Relativamente all’universo delle condizioni più favorevoli per i dipendenti e degli incentivi all’occupazione offriamo questa breve declaratoria delle novità in vigore nel 2025:
- L’importo che può essere individuato a premio “welfare” e quindi beneficiare dell’esenzione fiscale viene elevato a mille euro per tutti: a duemila euro per chi ha figli;
- importi maggiorati per i neoassunti che accettano di trasferirsi ad oltre 100 chilometri da casa prevedendo un tetto di non tassabilità aumentato a 5.000 euro.

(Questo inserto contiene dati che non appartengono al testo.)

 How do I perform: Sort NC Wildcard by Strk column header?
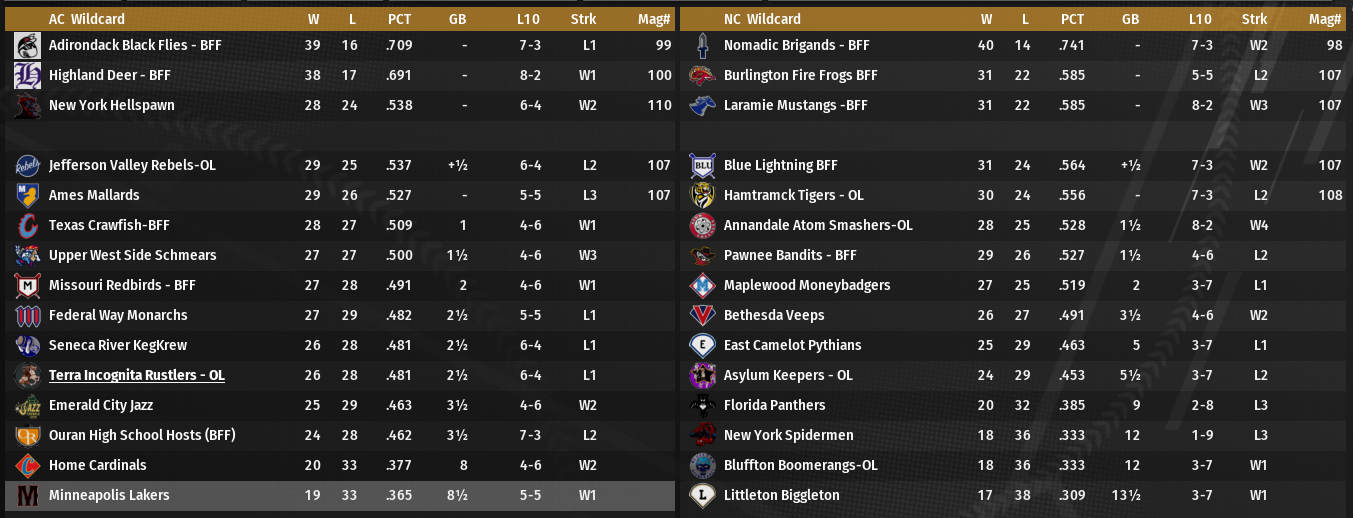pyautogui.click(x=1254, y=19)
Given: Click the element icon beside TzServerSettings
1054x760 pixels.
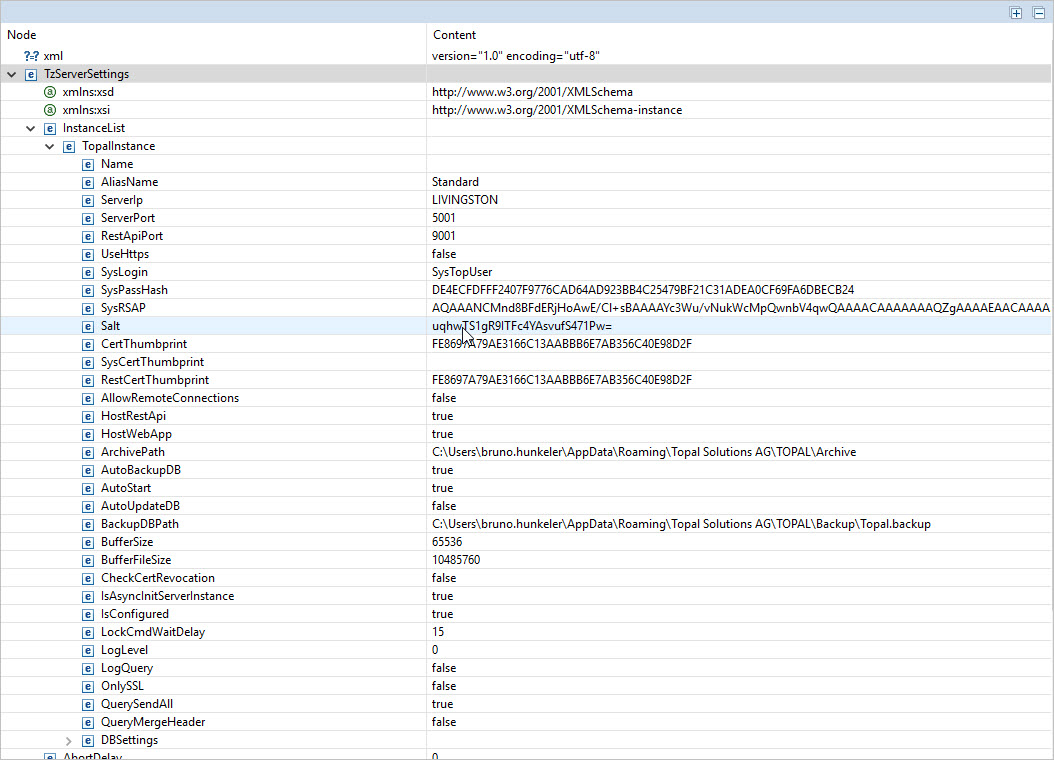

La soglia viene innalzata per due anni dalla data di assunzione a patto che il lavoratore abbia un reddito fino a 35.000 euro nell’anno d’imposta precedente all’assunzione. Gli importi relativi all’anno in corso devono essere pagati entro la scadenza del 12 gennaio 2025;
- Viene elevato dal 25 al 30% il limite di detassazione delle mance che i camerieri ricevono dai clienti;
- Le spese per le trasferte lavorative dovranno essere tracciabili. Dal pagamento dei taxi al ristorante e all’albergo: bisognerà pagare con una carta o un bonifico per poter essere utilizzate dalla propria azienda come un costo da scaricare.
- E’prorogata per tre anni la maggiorazione del costo ammesso in deduzione per le nuove assunzioni, pari al 20%, elevato al 30% per giovani e donne;
- Prorogati per tre anni la detassazione dei premi di produttività (dal 10% al 5%, con un tetto a 3.000 euro per i redditi fino a 80.000 euro).